Would you set down every line of the data below exactly as it reads?
== Material for this exercise ==
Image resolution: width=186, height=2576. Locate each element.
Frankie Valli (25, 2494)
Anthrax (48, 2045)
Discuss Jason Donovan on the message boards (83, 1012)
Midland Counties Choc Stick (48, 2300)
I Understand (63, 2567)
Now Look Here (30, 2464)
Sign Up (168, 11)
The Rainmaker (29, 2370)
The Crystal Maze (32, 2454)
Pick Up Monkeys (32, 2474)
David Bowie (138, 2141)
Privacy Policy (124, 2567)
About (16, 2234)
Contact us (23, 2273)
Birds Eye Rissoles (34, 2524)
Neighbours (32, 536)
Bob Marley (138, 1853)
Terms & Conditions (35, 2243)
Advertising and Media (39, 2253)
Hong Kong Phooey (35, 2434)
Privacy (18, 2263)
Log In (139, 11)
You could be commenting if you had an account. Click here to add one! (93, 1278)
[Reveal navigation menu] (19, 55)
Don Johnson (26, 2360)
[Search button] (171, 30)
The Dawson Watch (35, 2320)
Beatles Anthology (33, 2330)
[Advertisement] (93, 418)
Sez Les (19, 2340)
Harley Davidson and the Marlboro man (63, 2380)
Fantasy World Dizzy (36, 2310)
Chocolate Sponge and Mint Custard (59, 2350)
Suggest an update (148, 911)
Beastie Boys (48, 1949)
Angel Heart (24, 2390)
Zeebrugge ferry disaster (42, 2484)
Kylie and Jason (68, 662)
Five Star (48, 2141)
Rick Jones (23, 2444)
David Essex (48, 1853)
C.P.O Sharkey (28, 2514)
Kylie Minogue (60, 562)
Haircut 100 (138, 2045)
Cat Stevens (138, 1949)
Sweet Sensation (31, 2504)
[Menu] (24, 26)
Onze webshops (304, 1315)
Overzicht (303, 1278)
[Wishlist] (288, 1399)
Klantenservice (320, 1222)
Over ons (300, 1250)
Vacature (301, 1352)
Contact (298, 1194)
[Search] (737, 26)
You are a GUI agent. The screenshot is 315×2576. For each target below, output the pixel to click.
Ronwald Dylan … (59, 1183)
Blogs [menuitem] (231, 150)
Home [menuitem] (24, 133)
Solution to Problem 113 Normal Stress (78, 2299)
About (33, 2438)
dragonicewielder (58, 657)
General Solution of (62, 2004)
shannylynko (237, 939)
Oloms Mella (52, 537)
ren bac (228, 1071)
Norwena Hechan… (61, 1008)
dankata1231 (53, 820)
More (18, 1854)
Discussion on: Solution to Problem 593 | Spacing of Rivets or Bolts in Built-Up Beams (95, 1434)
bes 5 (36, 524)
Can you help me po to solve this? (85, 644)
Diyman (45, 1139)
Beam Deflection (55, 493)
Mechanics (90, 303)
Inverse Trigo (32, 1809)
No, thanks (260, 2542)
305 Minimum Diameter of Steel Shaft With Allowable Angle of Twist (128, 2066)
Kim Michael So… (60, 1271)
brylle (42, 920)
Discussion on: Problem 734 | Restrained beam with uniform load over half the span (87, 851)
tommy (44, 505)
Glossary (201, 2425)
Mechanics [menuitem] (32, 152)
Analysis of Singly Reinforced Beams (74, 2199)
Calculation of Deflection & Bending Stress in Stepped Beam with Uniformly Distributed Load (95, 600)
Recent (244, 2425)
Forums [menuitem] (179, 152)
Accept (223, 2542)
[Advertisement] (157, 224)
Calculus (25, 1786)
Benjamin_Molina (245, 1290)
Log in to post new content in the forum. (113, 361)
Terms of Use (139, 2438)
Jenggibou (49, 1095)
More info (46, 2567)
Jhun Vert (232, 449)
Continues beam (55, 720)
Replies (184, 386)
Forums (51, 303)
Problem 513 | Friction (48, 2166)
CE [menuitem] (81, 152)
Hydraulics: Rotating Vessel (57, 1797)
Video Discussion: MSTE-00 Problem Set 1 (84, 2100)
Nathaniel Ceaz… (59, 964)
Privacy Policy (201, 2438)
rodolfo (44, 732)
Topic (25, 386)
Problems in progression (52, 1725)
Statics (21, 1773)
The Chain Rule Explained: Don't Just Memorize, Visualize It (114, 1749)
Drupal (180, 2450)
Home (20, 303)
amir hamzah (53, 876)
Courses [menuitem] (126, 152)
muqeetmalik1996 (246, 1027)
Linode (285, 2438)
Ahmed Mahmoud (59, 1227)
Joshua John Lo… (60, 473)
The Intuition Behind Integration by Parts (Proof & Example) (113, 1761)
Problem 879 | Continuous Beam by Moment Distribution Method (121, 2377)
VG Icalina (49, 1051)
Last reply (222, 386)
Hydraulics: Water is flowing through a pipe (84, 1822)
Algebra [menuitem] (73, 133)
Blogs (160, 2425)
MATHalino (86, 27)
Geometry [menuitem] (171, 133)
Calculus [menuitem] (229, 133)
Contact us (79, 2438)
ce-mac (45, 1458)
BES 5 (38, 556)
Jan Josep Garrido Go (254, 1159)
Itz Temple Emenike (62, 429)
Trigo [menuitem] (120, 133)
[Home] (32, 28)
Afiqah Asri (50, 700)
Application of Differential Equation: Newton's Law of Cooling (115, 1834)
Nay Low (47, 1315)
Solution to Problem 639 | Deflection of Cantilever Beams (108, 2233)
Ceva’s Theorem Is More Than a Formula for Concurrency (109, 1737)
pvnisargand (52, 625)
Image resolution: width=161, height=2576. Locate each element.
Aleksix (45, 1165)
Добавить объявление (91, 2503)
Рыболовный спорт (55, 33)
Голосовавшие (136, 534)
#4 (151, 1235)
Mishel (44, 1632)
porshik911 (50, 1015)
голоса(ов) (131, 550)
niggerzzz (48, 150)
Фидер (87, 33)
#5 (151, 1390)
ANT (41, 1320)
===
■ Solution to this task ■
Image resolution: width=186, height=2576. Locate each element.
Frankie Valli (25, 2494)
Anthrax (48, 2045)
Discuss Jason Donovan on the message boards (83, 1012)
Midland Counties Choc Stick (48, 2300)
I Understand (63, 2567)
Now Look Here (30, 2464)
Sign Up (168, 11)
The Rainmaker (29, 2370)
The Crystal Maze (32, 2454)
Pick Up Monkeys (32, 2474)
David Bowie (138, 2141)
Privacy Policy (124, 2567)
About (16, 2234)
Contact us (23, 2273)
Birds Eye Rissoles (34, 2524)
Neighbours (32, 536)
Bob Marley (138, 1853)
Terms & Conditions (35, 2243)
Advertising and Media (39, 2253)
Hong Kong Phooey (35, 2434)
Privacy (18, 2263)
Log In (139, 11)
You could be commenting if you had an account. Click here to add one! (93, 1278)
[Reveal navigation menu] (19, 55)
Don Johnson (26, 2360)
[Search button] (171, 30)
The Dawson Watch (35, 2320)
Beatles Anthology (33, 2330)
[Advertisement] (93, 418)
Sez Les (19, 2340)
Harley Davidson and the Marlboro man (63, 2380)
Fantasy World Dizzy (36, 2310)
Chocolate Sponge and Mint Custard (59, 2350)
Suggest an update (148, 911)
Beastie Boys (48, 1949)
Angel Heart (24, 2390)
Zeebrugge ferry disaster (42, 2484)
Kylie and Jason (68, 662)
Five Star (48, 2141)
Rick Jones (23, 2444)
David Essex (48, 1853)
C.P.O Sharkey (28, 2514)
Kylie Minogue (60, 562)
Haircut 100 (138, 2045)
Cat Stevens (138, 1949)
Sweet Sensation (31, 2504)
[Menu] (24, 26)
Onze webshops (304, 1315)
Overzicht (303, 1278)
[Wishlist] (288, 1399)
Klantenservice (320, 1222)
Over ons (300, 1250)
Vacature (301, 1352)
Contact (298, 1194)
[Search] (737, 26)
You are a GUI agent. The screenshot is 315×2576. For each target below, output the pixel to click.
Ronwald Dylan … (59, 1183)
Blogs [menuitem] (231, 150)
Home [menuitem] (24, 133)
Solution to Problem 113 Normal Stress (78, 2299)
About (33, 2438)
dragonicewielder (58, 657)
General Solution of (62, 2004)
shannylynko (237, 939)
Oloms Mella (52, 537)
ren bac (228, 1071)
Norwena Hechan… (61, 1008)
dankata1231 (53, 820)
More (18, 1854)
Discussion on: Solution to Problem 593 | Spacing of Rivets or Bolts in Built-Up Beams (95, 1434)
bes 5 (36, 524)
Can you help me po to solve this? (85, 644)
Diyman (45, 1139)
Beam Deflection (55, 493)
Mechanics (90, 303)
Inverse Trigo (32, 1809)
No, thanks (260, 2542)
305 Minimum Diameter of Steel Shaft With Allowable Angle of Twist (128, 2066)
Kim Michael So… (60, 1271)
brylle (42, 920)
Discussion on: Problem 734 | Restrained beam with uniform load over half the span (87, 851)
tommy (44, 505)
Glossary (201, 2425)
Mechanics [menuitem] (32, 152)
Analysis of Singly Reinforced Beams (74, 2199)
Calculation of Deflection & Bending Stress in Stepped Beam with Uniformly Distributed Load (95, 600)
Recent (244, 2425)
Forums [menuitem] (179, 152)
Accept (223, 2542)
[Advertisement] (157, 224)
Calculus (25, 1786)
Benjamin_Molina (245, 1290)
Log in to post new content in the forum. (113, 361)
Terms of Use (139, 2438)
Jenggibou (49, 1095)
More info (46, 2567)
Jhun Vert (232, 449)
Continues beam (55, 720)
Replies (184, 386)
Forums (51, 303)
Problem 513 | Friction (48, 2166)
CE [menuitem] (81, 152)
Hydraulics: Rotating Vessel (57, 1797)
Video Discussion: MSTE-00 Problem Set 1 (84, 2100)
Nathaniel Ceaz… (59, 964)
Privacy Policy (201, 2438)
rodolfo (44, 732)
Topic (25, 386)
Problems in progression (52, 1725)
Statics (21, 1773)
The Chain Rule Explained: Don't Just Memorize, Visualize It (114, 1749)
Drupal (180, 2450)
Home (20, 303)
amir hamzah (53, 876)
Courses [menuitem] (126, 152)
muqeetmalik1996 (246, 1027)
Linode (285, 2438)
Ahmed Mahmoud (59, 1227)
Joshua John Lo… (60, 473)
The Intuition Behind Integration by Parts (Proof & Example) (113, 1761)
Problem 879 | Continuous Beam by Moment Distribution Method (121, 2377)
VG Icalina (49, 1051)
Last reply (222, 386)
Hydraulics: Water is flowing through a pipe (84, 1822)
Algebra [menuitem] (73, 133)
Blogs (160, 2425)
MATHalino (86, 27)
Geometry [menuitem] (171, 133)
Calculus [menuitem] (229, 133)
Contact us (79, 2438)
ce-mac (45, 1458)
BES 5 (38, 556)
Jan Josep Garrido Go (254, 1159)
Itz Temple Emenike (62, 429)
Trigo [menuitem] (120, 133)
[Home] (32, 28)
Afiqah Asri (50, 700)
Application of Differential Equation: Newton's Law of Cooling (115, 1834)
Nay Low (47, 1315)
Solution to Problem 639 | Deflection of Cantilever Beams (108, 2233)
Ceva’s Theorem Is More Than a Formula for Concurrency (109, 1737)
pvnisargand (52, 625)
Image resolution: width=161, height=2576. Locate each element.
Aleksix (45, 1165)
Добавить объявление (91, 2503)
Рыболовный спорт (55, 33)
Голосовавшие (136, 534)
#4 (151, 1235)
Mishel (44, 1632)
porshik911 (50, 1015)
голоса(ов) (131, 550)
niggerzzz (48, 150)
Фидер (87, 33)
#5 (151, 1390)
ANT (41, 1320)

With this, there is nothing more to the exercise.